Di sela-sela pidatonya yang berdurasi lebih dari 30 menit, Lukman menyisipkan lelucon yang jamak beredar di kalangan masyarakat digital, mulai dari kutipan cuitan selebritis hingga menjadikan foto Dimas Kanjeng sebagai latar visual pidatonya.

Pendidikan
Bila Menteri Agama Lukman Hakim bermain di ranah budaya dan agama, astrofisikawan ITB Premana W Premadi, memilih pendidikan menjadi sorotan utama dalam pidato budayanya.

Masalah besar di Tanah Air merupakan akumulasi dari problem pendidikan yang selama ini melanda Tanah Air.

“Pendidikan yang menjadikan ‘quo vadis Indonesia?’”

Pembelajaran tidak hanya terjadi di insitusi formal pendidikan seperti di sekolah, namun juga di tempat kerja sehingga penting bila pekerjaan menstimulasi pikiran.

Bicara pendidikan, tidak luput dari kurikulum.

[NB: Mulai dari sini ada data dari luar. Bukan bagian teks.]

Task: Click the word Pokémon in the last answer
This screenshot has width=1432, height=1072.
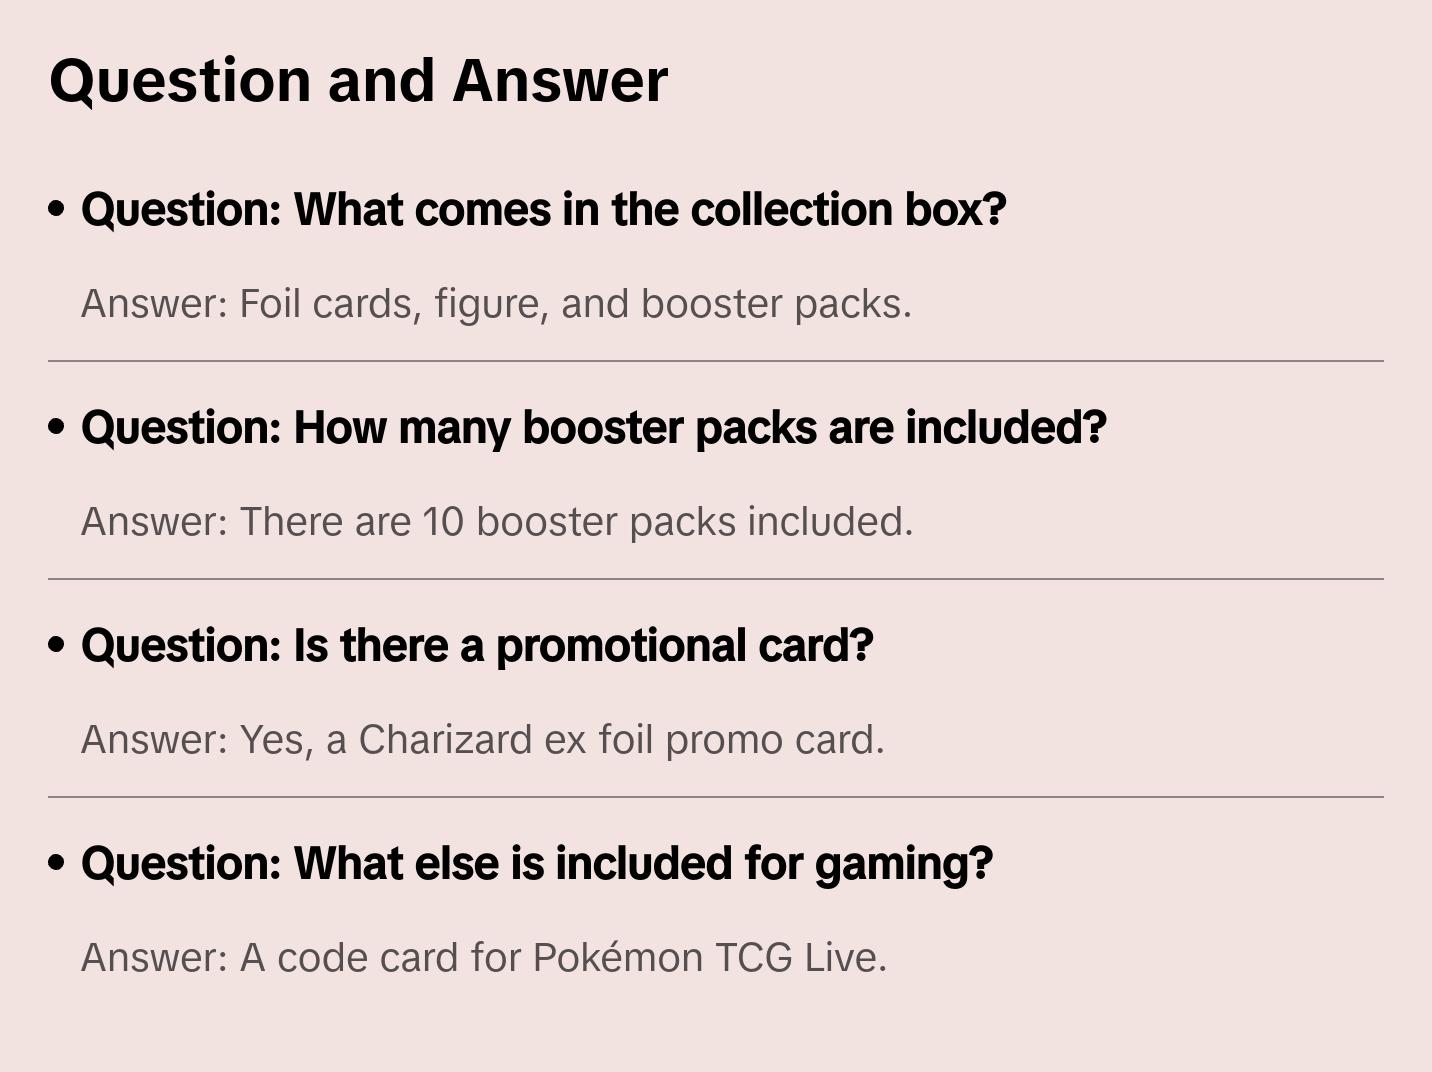Action: (618, 958)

“Kurikulum saat ini kata kunci bukan lagi survival (bertahan hidup) tapi, sustainability (keberlangsungan),” kata pengajar di Departemen Astronomi, Fakultas Matematika dan IPA ini.

Kurikulum yang tepat untuk menjawab tantangan zaman adalah menyiapkan seseorang untuk menghadapi masa depan, tidak hanya untuk bertahan hidup tapi juga agar ia mampu mengembangkan diri.

Keteladanan, kata Premana, adalah pendidikan yang terbaik.

Sejak 1989
Pidato Kebudayaan merupakan agenda tahunan Dewan Kesenian Jakarta yang menghadirkan pembicara terpilih untuk menyegarkan pikiran terhadap isu kehidupan berbangsa.

Pidato Kebudayaan pertama kali diadakan pada 1989, menampilkan budayawan Umar Kayam dengan topik “Pembebasan Budaya-Budaya Kita”.

Agenda tahunan tersebut terus berlanjut, tidak hanya menghadirkan sosok yang berasal dari kalangan budaya, namun lintas disiplin.

BJ Habibie pernah berbicara di forum ini pada 1993, mengangkat tema “Kebudayaan, Teknologi dan Masa Depan Kita”, begitu juga Amien Rais pada 1998 dengan “Kebudayaan dan Kekuasaan”.

Pidato Kebudayaan disegarkan kembali pada 2013 menambahkan nama “Suara Jernih Dari Cikini”.

Karina Supelli, Hilmar Farid dan Nirwan A Arsuka adalah para pembicara yang tampil pada 2013-2015.

Tahun ini, untuk pertama kalinya Suara Jernih Dari Cikini menghadirkan dua pembicara yang berbeda latar belakang.